Image: Letters spell the word “Alphabet” as they are seen on a computer screen with a Google search page in this photo illustration taken in Paris, France, August 11, 2015. REUTERS/Pascal Rossignol
By Deborah M. Todd and Malathi Nayak
NEW YORK/SAN FRANCISCO (Reuters) – Alphabet Inc’s Google will not participate in the U.S. Federal Communications Commission’s upcoming auction of broadcast airwaves that can help the wireless industry improve coverage, a spokeswoman told Reuters on Friday.
Some industry watchers had expected Internet search giant Google to be a dark horse participant in the auction. In April last year, the company launched a new U.S. wireless service that switches between Wi-Fi and cellular networks hosted through Sprint Corp and T-Mobile US Inc’s networks.
Google last participated in a 2008 FCC auction but did not buy any airwaves.

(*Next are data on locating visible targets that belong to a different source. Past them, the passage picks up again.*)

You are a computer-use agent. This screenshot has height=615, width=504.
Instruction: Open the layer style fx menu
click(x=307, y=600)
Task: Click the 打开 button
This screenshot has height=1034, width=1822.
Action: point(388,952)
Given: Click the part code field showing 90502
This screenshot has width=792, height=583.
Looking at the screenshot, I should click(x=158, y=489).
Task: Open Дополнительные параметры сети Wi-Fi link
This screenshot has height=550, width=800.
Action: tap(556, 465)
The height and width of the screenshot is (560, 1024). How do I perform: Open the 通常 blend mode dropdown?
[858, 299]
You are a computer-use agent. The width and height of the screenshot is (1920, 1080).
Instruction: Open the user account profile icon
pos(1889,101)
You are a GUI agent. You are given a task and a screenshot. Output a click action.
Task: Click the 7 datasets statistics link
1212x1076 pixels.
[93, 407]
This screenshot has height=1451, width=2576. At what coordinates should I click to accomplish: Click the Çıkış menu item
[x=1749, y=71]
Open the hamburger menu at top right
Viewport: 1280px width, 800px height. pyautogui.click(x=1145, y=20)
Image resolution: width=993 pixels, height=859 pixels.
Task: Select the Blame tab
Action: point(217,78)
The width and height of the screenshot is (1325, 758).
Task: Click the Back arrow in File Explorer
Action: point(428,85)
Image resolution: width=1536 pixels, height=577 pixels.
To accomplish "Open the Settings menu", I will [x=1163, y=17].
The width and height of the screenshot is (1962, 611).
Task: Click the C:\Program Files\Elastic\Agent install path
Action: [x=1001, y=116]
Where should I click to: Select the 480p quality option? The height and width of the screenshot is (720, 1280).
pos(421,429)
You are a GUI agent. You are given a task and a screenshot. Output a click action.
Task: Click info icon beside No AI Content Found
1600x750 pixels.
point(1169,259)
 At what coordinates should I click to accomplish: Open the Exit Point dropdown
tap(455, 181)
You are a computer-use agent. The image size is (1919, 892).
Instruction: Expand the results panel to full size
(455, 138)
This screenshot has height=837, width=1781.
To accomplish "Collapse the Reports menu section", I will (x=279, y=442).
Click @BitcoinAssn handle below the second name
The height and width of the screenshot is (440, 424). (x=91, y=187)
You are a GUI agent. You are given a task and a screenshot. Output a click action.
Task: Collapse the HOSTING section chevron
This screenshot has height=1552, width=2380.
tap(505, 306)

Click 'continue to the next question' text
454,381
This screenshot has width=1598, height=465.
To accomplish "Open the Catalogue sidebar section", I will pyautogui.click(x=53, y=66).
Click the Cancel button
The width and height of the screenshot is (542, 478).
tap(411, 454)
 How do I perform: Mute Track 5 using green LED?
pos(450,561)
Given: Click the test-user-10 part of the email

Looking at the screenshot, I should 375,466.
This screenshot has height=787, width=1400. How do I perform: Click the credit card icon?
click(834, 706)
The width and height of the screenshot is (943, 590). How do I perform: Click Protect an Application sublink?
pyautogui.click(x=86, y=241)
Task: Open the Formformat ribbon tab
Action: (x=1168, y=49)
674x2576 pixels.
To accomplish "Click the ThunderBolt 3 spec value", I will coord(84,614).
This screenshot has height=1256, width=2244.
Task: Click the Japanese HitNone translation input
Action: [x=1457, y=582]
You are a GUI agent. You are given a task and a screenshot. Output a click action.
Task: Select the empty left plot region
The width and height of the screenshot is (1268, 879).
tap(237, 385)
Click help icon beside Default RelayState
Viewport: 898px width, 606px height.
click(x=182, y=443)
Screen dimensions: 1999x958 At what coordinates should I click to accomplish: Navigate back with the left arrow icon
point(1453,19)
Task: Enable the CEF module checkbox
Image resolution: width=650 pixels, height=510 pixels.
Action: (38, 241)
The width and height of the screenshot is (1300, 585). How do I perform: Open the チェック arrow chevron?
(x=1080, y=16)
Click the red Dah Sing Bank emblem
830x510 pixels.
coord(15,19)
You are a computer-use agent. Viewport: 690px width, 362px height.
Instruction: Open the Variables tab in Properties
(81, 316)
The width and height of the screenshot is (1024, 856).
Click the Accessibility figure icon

“Like all those interested in improved connectivity and equitable access, we’ll be following the upcoming spectrum auction closely. That said, we have not filed to participate,” the Google spokeswoman said.
The FCC will be auctioning off valuable 600 megahertz airwaves that can travel long distances and penetrate buildings. The auction is aimed at wireless carriers and other companies that want to improve existing wireless networks or build new ones.
Wireless providers such as Verizon Communications Inc, AT&T Inc and T-Mobile and cable operator Comcast Corp have said they will take part in the auction.
The FCC’s deadline for interested bidders to file applications to participate in the auction ended on Wednesday. The auction will kick off on March 29.